Return everything in the festive food roundup from "There are tangible" down to "vitamins and minerals.", copied word for word.

SELECTED EXCERPT:
○ ○ ○ ○ ○

What better accompaniment to festive feasting and your impending food coma than a roundup of tasty stories from 2019?
Sit back as Imperial serves up some festive food for thought, featuring unusual stuffing, strange pudding, dried cricket snacks, and food sensors. After all, ‘tis the season to be jolly and enjoy all the treats Christmas has to offer!
In the 1800s, lobsters were considered the food of slaves and prisoners; a poor person’s food. Likewise sushi, before it was trendy, was once looked down upon. So why are these foods now considered delicacies around the world - and could the same PR makeover happen for insects?
There are tangible benefits to incorporating insects into food: they use less land, energy and water, and produce fewer greenhouse gases than traditional meats like chicken and beef. They’re also better for us: they are rich in protein, fat, and energy and can be a significant source of vitamins and minerals.
Through her latest research, Dr Tilly Collins from Imperial’s Centre for Environment Policy found that if we are serious about getting people to eat insects regularly, then the less visible they are the better – think powdered crickets for a protein boost. It also seems the younger generation is more comfortable with the idea of minced insect burgers than older people. After all, who doesn’t love an alternative to high-sugar snacks?

○ ○ ○ ○ ○

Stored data
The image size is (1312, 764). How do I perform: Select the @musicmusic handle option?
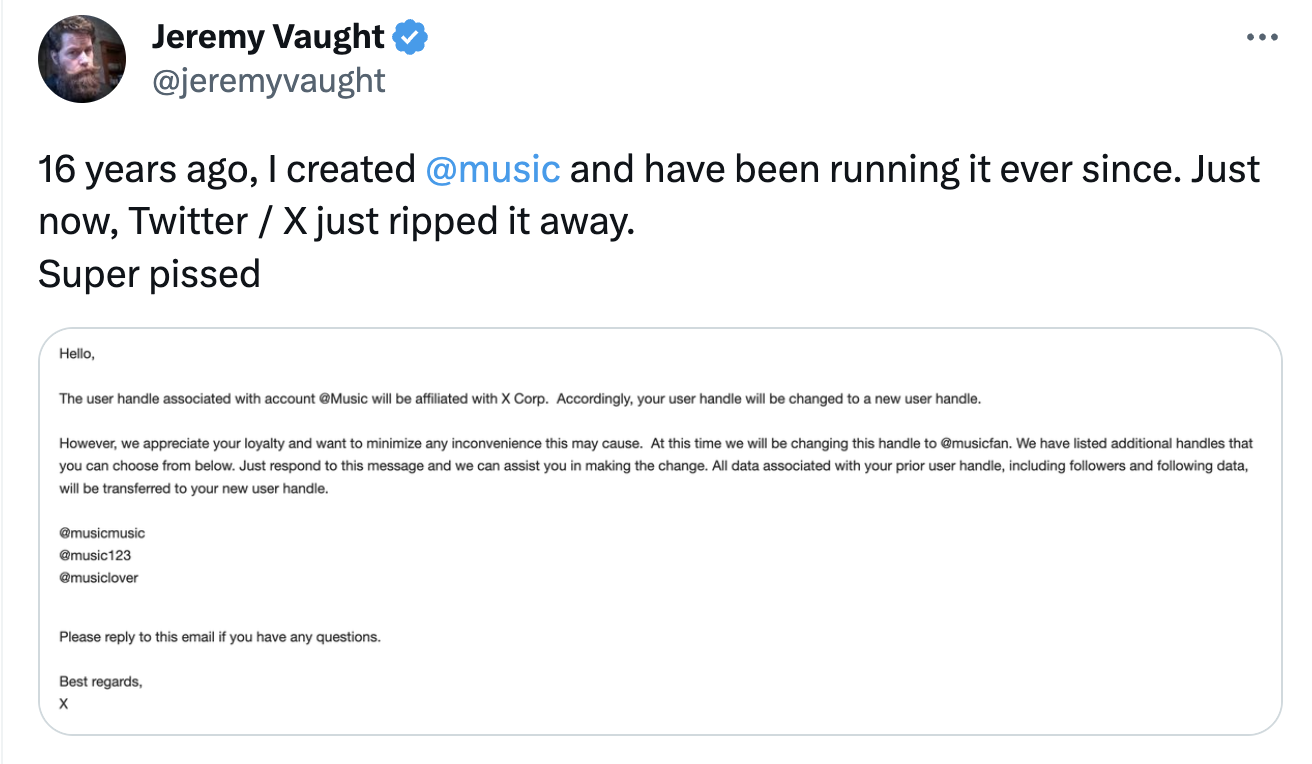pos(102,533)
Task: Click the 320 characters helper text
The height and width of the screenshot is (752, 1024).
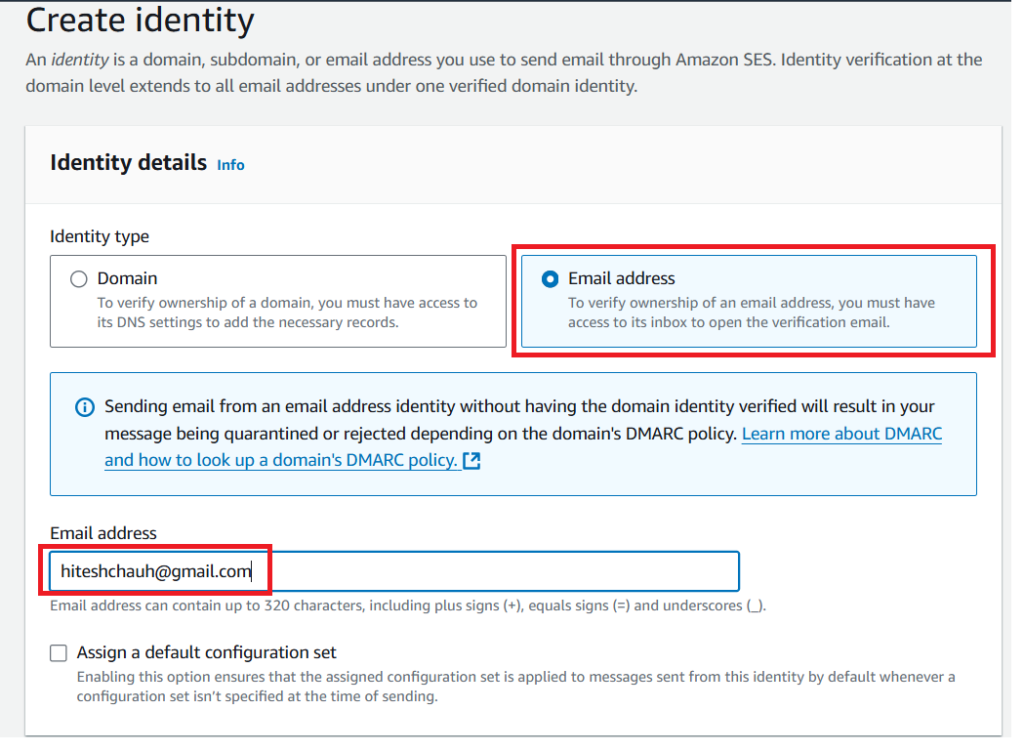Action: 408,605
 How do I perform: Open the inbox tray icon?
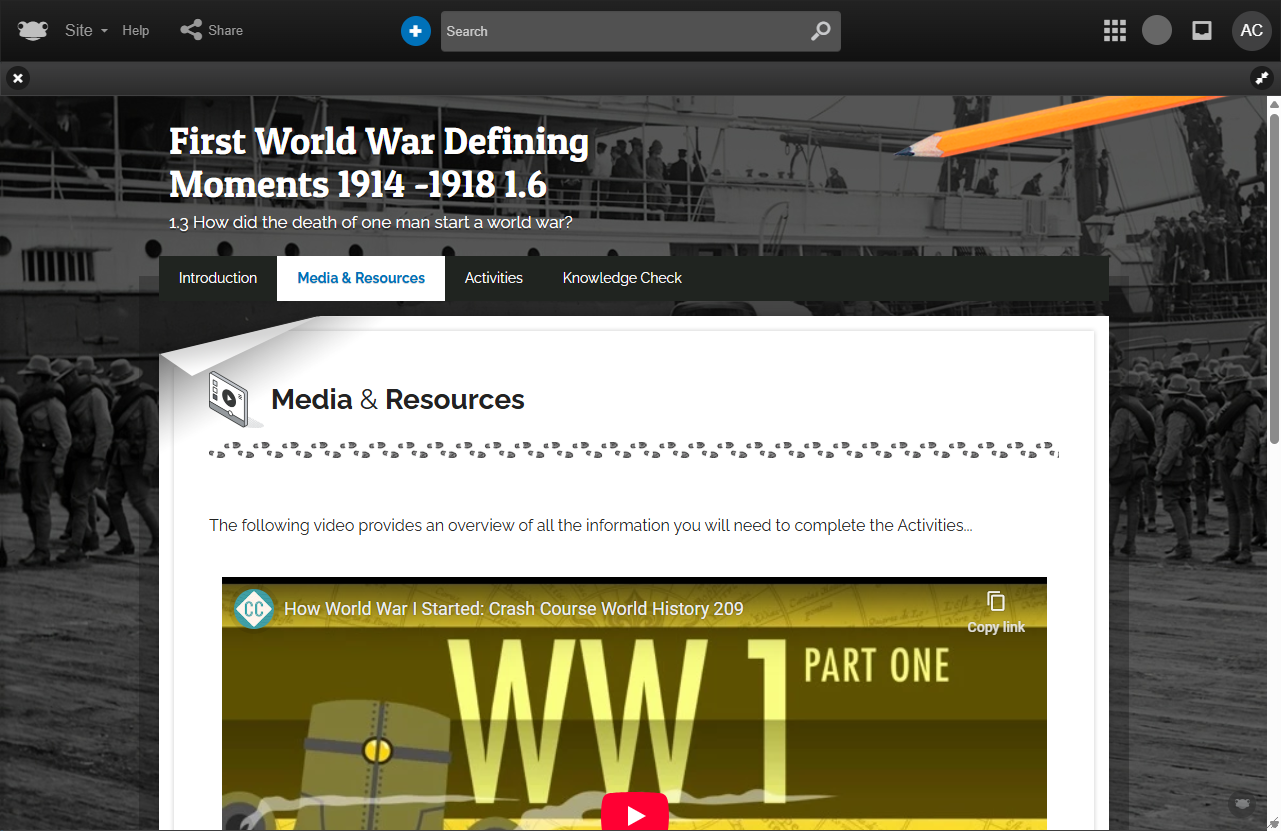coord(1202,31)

○ ○ ○ ○ ○

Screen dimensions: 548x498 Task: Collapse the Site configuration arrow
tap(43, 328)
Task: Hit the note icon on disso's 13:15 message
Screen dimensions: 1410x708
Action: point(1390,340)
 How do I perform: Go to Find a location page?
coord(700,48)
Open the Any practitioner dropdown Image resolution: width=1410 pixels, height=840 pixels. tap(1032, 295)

○ ○ ○ ○ ○

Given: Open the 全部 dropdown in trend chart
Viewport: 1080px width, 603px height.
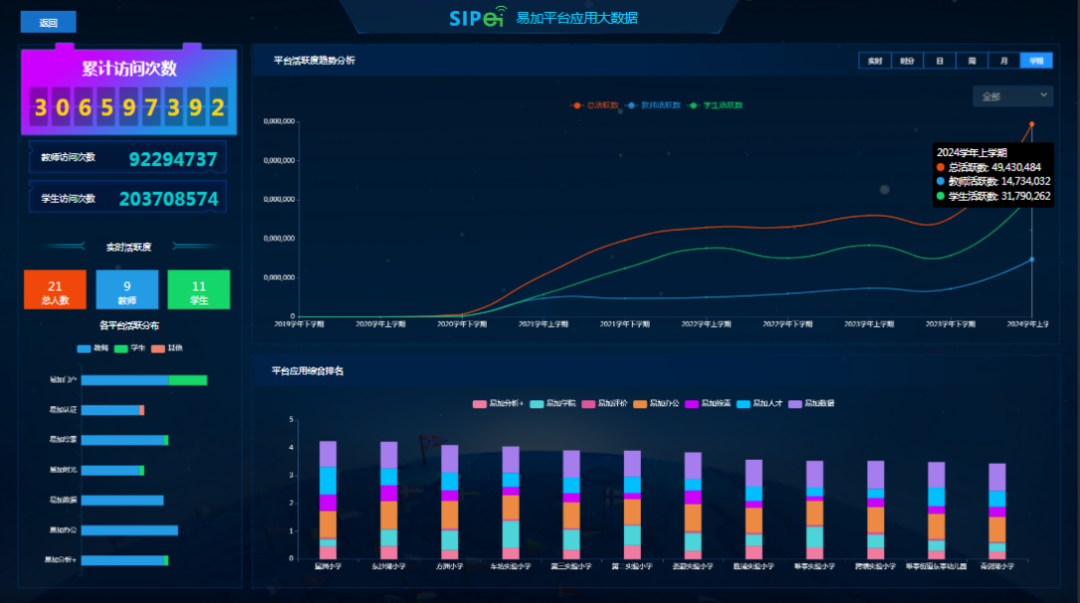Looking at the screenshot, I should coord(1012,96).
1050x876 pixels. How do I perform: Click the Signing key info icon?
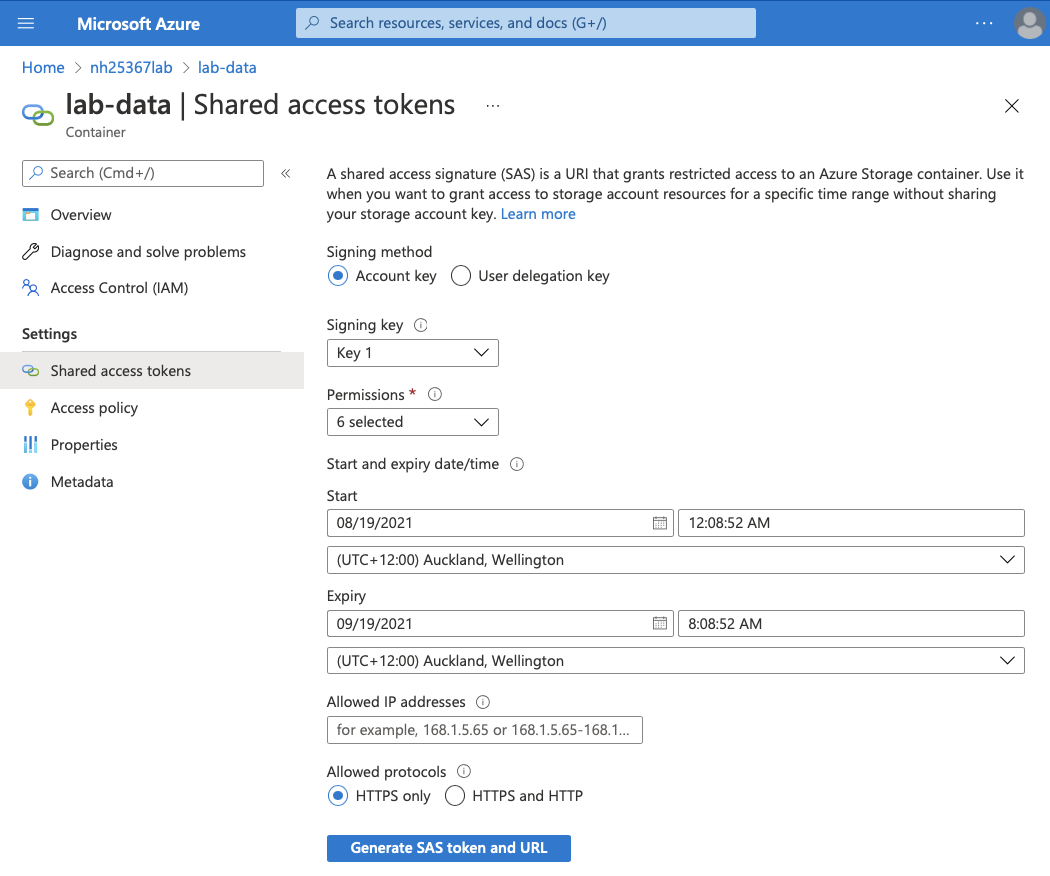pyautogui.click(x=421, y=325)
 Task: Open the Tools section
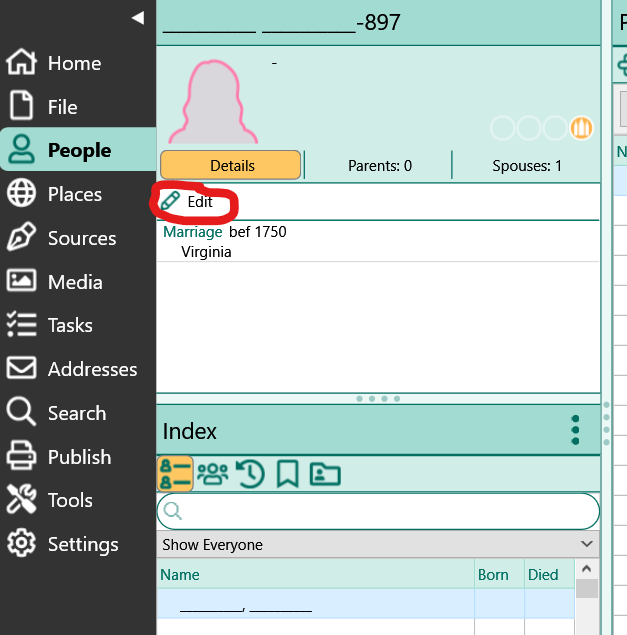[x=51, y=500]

○ ○ ○ ○ ○

RESULT:
There are tangible benefits to incorporating insects into food: they use less land, energy and water, and produce fewer greenhouse gases than traditional meats like chicken and beef. They’re also better for us: they are rich in protein, fat, and energy and can be a significant source of vitamins and minerals.